● **Work to be completed**
Find each line in the entries below that contains the word "screenshot", and copy those lines.

● **Task inputs**
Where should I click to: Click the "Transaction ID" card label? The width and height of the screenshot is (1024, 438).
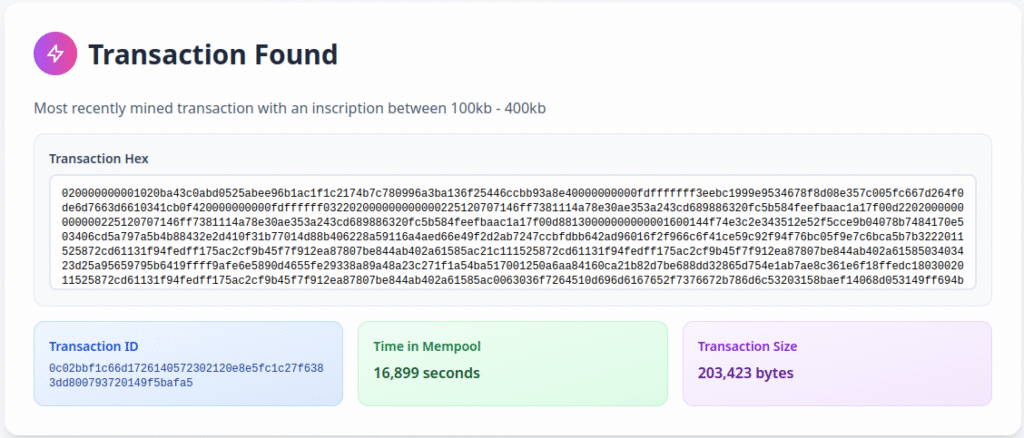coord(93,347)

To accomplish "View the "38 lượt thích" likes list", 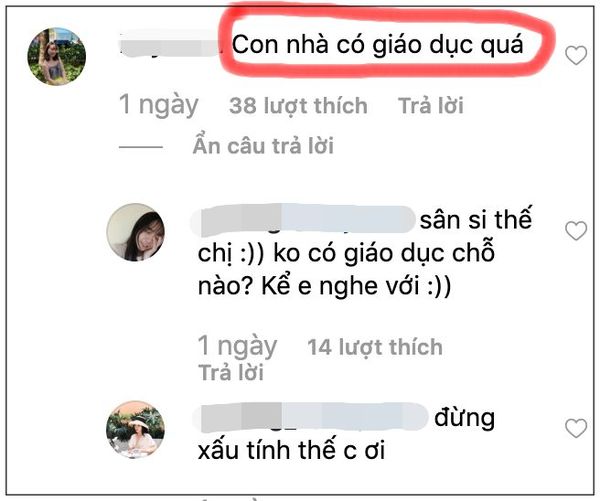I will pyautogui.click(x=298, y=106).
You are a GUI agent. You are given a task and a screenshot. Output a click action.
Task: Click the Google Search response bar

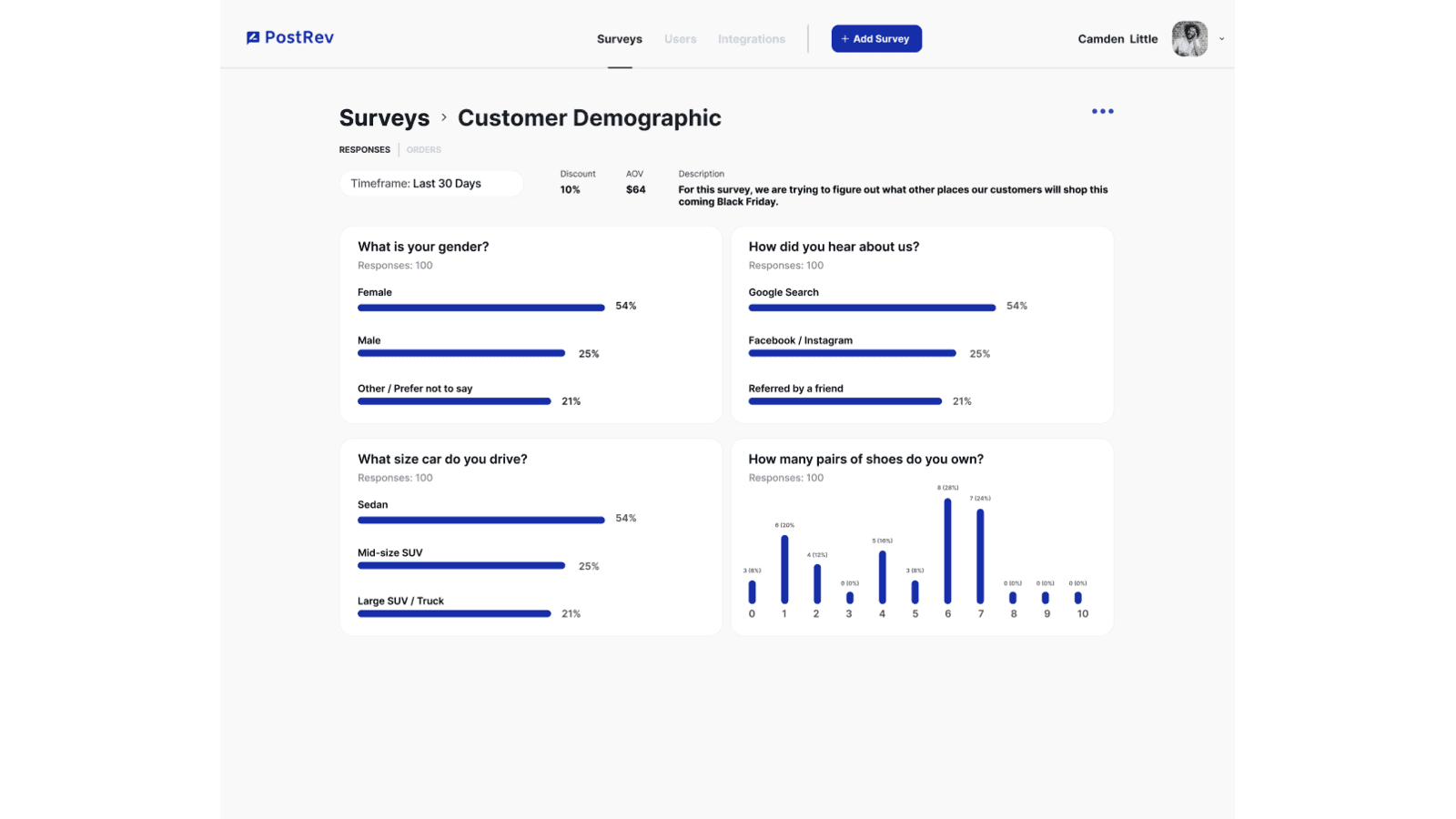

● **Result for this task**
Where should I click to: Click the "Transaction ID" card label? The width and height of the screenshot is (1024, 438).
You are a GUI agent. You are given a task and a screenshot. Output a click action.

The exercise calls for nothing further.